*** Begin section ***

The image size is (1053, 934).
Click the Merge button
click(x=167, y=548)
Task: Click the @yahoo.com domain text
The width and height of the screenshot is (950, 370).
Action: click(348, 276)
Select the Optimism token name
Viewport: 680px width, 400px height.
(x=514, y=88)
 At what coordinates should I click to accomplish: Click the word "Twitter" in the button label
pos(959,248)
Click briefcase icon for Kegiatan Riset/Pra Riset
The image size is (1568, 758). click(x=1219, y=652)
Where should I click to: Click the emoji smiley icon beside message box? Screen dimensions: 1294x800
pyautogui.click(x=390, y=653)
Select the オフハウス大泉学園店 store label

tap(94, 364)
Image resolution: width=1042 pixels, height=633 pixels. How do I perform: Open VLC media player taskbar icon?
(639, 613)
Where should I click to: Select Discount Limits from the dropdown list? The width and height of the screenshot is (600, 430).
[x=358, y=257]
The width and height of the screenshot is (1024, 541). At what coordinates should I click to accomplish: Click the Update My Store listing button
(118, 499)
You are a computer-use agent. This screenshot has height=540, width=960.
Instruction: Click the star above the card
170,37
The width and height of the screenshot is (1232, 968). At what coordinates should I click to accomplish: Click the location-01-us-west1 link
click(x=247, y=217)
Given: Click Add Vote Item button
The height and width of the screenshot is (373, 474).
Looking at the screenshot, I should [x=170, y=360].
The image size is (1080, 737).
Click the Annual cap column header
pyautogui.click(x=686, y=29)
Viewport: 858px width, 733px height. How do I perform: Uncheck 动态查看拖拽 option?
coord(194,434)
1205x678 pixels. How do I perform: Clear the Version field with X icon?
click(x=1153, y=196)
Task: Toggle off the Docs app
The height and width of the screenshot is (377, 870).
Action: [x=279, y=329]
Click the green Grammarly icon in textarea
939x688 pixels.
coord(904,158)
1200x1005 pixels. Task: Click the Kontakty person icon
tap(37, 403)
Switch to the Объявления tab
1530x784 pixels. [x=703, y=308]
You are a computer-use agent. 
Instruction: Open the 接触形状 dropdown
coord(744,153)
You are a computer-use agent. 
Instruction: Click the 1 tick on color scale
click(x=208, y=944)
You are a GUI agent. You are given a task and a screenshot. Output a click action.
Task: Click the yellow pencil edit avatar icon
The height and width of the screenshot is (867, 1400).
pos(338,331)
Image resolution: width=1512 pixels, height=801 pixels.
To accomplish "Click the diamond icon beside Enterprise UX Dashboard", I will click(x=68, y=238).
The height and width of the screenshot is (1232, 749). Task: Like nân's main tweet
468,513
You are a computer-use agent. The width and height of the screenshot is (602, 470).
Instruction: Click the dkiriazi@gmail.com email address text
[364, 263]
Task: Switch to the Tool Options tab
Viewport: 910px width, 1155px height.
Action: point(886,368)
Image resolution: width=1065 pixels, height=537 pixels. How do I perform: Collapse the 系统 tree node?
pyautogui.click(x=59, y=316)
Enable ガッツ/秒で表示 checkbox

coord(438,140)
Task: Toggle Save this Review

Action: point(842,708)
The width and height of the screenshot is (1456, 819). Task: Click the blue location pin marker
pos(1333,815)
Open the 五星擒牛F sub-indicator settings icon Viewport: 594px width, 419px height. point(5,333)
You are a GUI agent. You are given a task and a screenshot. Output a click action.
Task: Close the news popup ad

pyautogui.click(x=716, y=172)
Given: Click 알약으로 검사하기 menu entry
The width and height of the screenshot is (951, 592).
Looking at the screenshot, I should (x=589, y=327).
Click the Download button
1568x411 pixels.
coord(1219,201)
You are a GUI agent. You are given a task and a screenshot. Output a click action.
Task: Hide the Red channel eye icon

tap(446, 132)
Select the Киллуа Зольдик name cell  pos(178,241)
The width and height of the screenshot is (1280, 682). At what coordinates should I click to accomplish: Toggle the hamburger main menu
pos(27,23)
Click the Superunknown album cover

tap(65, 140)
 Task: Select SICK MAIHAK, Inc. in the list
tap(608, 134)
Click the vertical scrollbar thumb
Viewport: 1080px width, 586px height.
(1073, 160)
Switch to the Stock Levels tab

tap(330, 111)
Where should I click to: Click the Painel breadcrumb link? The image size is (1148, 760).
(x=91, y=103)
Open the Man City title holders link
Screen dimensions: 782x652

*** End section ***

* [About this task]
Transcribe the material in full; every line must match exactly.

* [Result below]
The image size is (1053, 934).
Click the Merge button
click(x=167, y=548)
Task: Click the @yahoo.com domain text
The width and height of the screenshot is (950, 370).
Action: click(348, 276)
Select the Optimism token name
Viewport: 680px width, 400px height.
(x=514, y=88)
 At what coordinates should I click to accomplish: Click the word "Twitter" in the button label
pos(959,248)
Click briefcase icon for Kegiatan Riset/Pra Riset
The image size is (1568, 758). click(x=1219, y=652)
Where should I click to: Click the emoji smiley icon beside message box? Screen dimensions: 1294x800
pyautogui.click(x=390, y=653)
Select the オフハウス大泉学園店 store label

tap(94, 364)
Image resolution: width=1042 pixels, height=633 pixels. How do I perform: Open VLC media player taskbar icon?
(639, 613)
Where should I click to: Select Discount Limits from the dropdown list? The width and height of the screenshot is (600, 430).
[x=358, y=257]
The width and height of the screenshot is (1024, 541). At what coordinates should I click to accomplish: Click the Update My Store listing button
(118, 499)
You are a computer-use agent. This screenshot has height=540, width=960.
Instruction: Click the star above the card
170,37
The width and height of the screenshot is (1232, 968). At what coordinates should I click to accomplish: Click the location-01-us-west1 link
click(x=247, y=217)
Given: Click Add Vote Item button
The height and width of the screenshot is (373, 474).
Looking at the screenshot, I should [x=170, y=360].
The image size is (1080, 737).
Click the Annual cap column header
pyautogui.click(x=686, y=29)
Viewport: 858px width, 733px height. How do I perform: Uncheck 动态查看拖拽 option?
coord(194,434)
1205x678 pixels. How do I perform: Clear the Version field with X icon?
click(x=1153, y=196)
Task: Toggle off the Docs app
The height and width of the screenshot is (377, 870).
Action: [x=279, y=329]
Click the green Grammarly icon in textarea
939x688 pixels.
coord(904,158)
1200x1005 pixels. Task: Click the Kontakty person icon
tap(37, 403)
Switch to the Объявления tab
1530x784 pixels. [x=703, y=308]
You are a computer-use agent. 
Instruction: Open the 接触形状 dropdown
coord(744,153)
You are a computer-use agent. 
Instruction: Click the 1 tick on color scale
click(x=208, y=944)
You are a GUI agent. You are given a task and a screenshot. Output a click action.
Task: Click the yellow pencil edit avatar icon
The height and width of the screenshot is (867, 1400).
pos(338,331)
Image resolution: width=1512 pixels, height=801 pixels.
To accomplish "Click the diamond icon beside Enterprise UX Dashboard", I will click(x=68, y=238).
The height and width of the screenshot is (1232, 749). Task: Like nân's main tweet
468,513
You are a computer-use agent. The width and height of the screenshot is (602, 470).
Instruction: Click the dkiriazi@gmail.com email address text
[364, 263]
Task: Switch to the Tool Options tab
Viewport: 910px width, 1155px height.
Action: point(886,368)
Image resolution: width=1065 pixels, height=537 pixels. How do I perform: Collapse the 系统 tree node?
pyautogui.click(x=59, y=316)
Enable ガッツ/秒で表示 checkbox

coord(438,140)
Task: Toggle Save this Review

Action: point(842,708)
The width and height of the screenshot is (1456, 819). Task: Click the blue location pin marker
pos(1333,815)
Open the 五星擒牛F sub-indicator settings icon Viewport: 594px width, 419px height. point(5,333)
You are a GUI agent. You are given a task and a screenshot. Output a click action.
Task: Close the news popup ad

pyautogui.click(x=716, y=172)
Given: Click 알약으로 검사하기 menu entry
The width and height of the screenshot is (951, 592).
Looking at the screenshot, I should (x=589, y=327).
Click the Download button
1568x411 pixels.
coord(1219,201)
You are a GUI agent. You are given a task and a screenshot. Output a click action.
Task: Hide the Red channel eye icon

tap(446, 132)
Select the Киллуа Зольдик name cell  pos(178,241)
The width and height of the screenshot is (1280, 682). At what coordinates should I click to accomplish: Toggle the hamburger main menu
pos(27,23)
Click the Superunknown album cover

tap(65, 140)
 Task: Select SICK MAIHAK, Inc. in the list
tap(608, 134)
Click the vertical scrollbar thumb
Viewport: 1080px width, 586px height.
(1073, 160)
Switch to the Stock Levels tab

tap(330, 111)
Where should I click to: Click the Painel breadcrumb link? The image size is (1148, 760).
(x=91, y=103)
Open the Man City title holders link
Screen dimensions: 782x652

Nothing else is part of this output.